TASK OBJECTIVE: Repeat precisely the span of lines below that opens with the line containing "RELÓGIOS IN-HOUSE VS." and closes with the line containing "Termos de serviço (309, 2330)", both included.

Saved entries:
========================================

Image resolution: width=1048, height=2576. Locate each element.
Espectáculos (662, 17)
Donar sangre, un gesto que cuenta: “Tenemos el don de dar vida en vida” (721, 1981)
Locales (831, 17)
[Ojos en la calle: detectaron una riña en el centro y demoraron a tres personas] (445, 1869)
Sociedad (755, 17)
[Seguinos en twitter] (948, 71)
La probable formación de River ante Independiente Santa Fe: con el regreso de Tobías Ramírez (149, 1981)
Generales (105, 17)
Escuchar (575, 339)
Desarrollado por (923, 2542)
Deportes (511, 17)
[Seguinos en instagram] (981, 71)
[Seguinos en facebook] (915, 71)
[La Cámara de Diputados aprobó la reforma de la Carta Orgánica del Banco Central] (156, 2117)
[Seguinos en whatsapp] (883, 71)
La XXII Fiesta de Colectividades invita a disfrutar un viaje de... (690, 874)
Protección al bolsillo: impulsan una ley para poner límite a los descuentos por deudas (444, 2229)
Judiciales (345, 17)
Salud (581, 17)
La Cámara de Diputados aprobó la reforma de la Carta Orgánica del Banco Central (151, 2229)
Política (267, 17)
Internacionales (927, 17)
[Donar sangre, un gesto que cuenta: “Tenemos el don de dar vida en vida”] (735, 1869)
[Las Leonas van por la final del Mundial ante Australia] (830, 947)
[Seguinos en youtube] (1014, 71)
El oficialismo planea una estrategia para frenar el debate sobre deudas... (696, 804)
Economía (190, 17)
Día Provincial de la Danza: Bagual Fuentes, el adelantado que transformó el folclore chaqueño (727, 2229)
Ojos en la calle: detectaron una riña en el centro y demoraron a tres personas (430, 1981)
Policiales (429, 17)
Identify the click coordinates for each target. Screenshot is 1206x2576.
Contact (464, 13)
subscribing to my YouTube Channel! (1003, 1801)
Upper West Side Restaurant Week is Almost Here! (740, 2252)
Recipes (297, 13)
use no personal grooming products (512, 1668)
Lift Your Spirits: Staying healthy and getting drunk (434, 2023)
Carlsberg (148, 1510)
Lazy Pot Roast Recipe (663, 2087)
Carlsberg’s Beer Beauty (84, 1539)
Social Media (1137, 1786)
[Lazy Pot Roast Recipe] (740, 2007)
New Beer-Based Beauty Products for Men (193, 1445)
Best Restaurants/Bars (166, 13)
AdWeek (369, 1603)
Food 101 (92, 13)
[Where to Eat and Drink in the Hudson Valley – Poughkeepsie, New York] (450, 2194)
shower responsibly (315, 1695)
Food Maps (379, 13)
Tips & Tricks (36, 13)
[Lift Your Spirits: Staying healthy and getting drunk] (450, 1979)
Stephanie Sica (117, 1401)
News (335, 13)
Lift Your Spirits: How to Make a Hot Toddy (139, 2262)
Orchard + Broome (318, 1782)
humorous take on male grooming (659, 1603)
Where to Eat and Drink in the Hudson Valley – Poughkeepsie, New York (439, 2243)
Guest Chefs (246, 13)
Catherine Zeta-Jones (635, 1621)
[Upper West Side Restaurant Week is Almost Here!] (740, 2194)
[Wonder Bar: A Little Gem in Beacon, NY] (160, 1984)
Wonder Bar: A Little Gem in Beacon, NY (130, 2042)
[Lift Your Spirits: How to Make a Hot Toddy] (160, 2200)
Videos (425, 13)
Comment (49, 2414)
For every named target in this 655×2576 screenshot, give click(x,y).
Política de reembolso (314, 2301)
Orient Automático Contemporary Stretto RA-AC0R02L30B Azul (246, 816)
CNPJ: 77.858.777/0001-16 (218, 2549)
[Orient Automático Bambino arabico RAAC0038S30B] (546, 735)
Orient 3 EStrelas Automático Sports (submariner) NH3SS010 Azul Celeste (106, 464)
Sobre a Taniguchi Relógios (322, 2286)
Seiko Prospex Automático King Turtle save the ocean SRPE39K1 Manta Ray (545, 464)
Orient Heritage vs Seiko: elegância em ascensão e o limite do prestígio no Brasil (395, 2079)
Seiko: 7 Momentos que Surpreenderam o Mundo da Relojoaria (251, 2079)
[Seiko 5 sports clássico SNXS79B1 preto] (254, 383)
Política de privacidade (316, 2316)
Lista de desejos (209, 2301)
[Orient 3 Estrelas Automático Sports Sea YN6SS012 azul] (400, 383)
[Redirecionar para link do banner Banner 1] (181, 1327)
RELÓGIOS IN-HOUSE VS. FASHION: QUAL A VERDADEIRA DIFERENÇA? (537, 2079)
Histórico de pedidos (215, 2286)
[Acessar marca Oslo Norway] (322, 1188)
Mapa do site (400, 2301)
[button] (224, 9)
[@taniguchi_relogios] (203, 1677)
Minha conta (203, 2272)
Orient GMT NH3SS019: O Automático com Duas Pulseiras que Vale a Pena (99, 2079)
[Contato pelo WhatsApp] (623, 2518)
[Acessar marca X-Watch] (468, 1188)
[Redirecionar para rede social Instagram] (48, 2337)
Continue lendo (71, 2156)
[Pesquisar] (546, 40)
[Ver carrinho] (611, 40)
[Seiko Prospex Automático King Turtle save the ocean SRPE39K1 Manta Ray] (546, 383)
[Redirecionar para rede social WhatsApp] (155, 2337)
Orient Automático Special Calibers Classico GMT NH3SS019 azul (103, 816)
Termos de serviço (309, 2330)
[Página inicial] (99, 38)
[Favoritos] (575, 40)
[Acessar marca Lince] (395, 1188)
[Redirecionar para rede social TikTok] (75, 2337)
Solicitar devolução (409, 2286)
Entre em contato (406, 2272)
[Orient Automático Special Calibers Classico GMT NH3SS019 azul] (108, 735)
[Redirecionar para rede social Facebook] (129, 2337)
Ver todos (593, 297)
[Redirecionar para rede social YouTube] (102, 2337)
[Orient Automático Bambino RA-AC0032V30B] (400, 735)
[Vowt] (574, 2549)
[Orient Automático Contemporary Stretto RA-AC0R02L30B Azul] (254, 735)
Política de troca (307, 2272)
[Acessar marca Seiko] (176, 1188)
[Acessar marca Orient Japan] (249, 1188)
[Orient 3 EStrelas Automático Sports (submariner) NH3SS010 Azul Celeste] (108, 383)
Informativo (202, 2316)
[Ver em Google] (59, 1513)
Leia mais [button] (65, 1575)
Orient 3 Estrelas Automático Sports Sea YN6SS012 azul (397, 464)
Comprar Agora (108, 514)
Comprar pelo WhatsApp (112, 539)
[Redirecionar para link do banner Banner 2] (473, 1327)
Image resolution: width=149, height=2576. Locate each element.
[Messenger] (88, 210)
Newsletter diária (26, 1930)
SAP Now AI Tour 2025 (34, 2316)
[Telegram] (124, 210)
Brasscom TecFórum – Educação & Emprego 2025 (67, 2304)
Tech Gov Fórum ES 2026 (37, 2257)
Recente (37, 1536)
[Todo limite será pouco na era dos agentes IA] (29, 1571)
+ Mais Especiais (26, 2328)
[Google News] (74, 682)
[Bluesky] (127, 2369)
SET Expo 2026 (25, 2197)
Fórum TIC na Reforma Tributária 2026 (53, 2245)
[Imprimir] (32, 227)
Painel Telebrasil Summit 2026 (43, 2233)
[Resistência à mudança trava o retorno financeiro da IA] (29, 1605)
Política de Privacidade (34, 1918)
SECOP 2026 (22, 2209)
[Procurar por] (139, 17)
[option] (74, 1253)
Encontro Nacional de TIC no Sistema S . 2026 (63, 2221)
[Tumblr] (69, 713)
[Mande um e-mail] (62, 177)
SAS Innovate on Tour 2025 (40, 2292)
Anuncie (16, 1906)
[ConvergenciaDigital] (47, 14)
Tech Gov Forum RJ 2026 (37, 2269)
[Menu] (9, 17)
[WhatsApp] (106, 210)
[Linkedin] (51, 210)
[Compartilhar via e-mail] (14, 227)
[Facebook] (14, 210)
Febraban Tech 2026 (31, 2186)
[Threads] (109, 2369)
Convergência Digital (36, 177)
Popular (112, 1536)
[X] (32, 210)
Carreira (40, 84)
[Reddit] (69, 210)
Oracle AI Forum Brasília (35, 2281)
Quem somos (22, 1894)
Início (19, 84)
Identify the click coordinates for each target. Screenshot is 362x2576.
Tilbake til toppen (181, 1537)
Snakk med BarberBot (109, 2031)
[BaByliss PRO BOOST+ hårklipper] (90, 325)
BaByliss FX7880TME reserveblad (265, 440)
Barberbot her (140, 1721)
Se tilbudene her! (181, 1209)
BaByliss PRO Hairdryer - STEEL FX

========================================

ANSWER:
RELÓGIOS IN-HOUSE VS. FASHION: QUAL A VERDADEIRA DIFERENÇA? (537, 2079)
Histórico de pedidos (215, 2286)
[Acessar marca Oslo Norway] (322, 1188)
Mapa do site (400, 2301)
[button] (224, 9)
[@taniguchi_relogios] (203, 1677)
Minha conta (203, 2272)
Orient GMT NH3SS019: O Automático com Duas Pulseiras que Vale a Pena (99, 2079)
[Contato pelo WhatsApp] (623, 2518)
[Acessar marca X-Watch] (468, 1188)
[Redirecionar para rede social Instagram] (48, 2337)
Continue lendo (71, 2156)
[Pesquisar] (546, 40)
[Ver carrinho] (611, 40)
[Seiko Prospex Automático King Turtle save the ocean SRPE39K1 Manta Ray] (546, 383)
[Redirecionar para rede social WhatsApp] (155, 2337)
Orient Automático Special Calibers Classico GMT NH3SS019 azul (103, 816)
Termos de serviço (309, 2330)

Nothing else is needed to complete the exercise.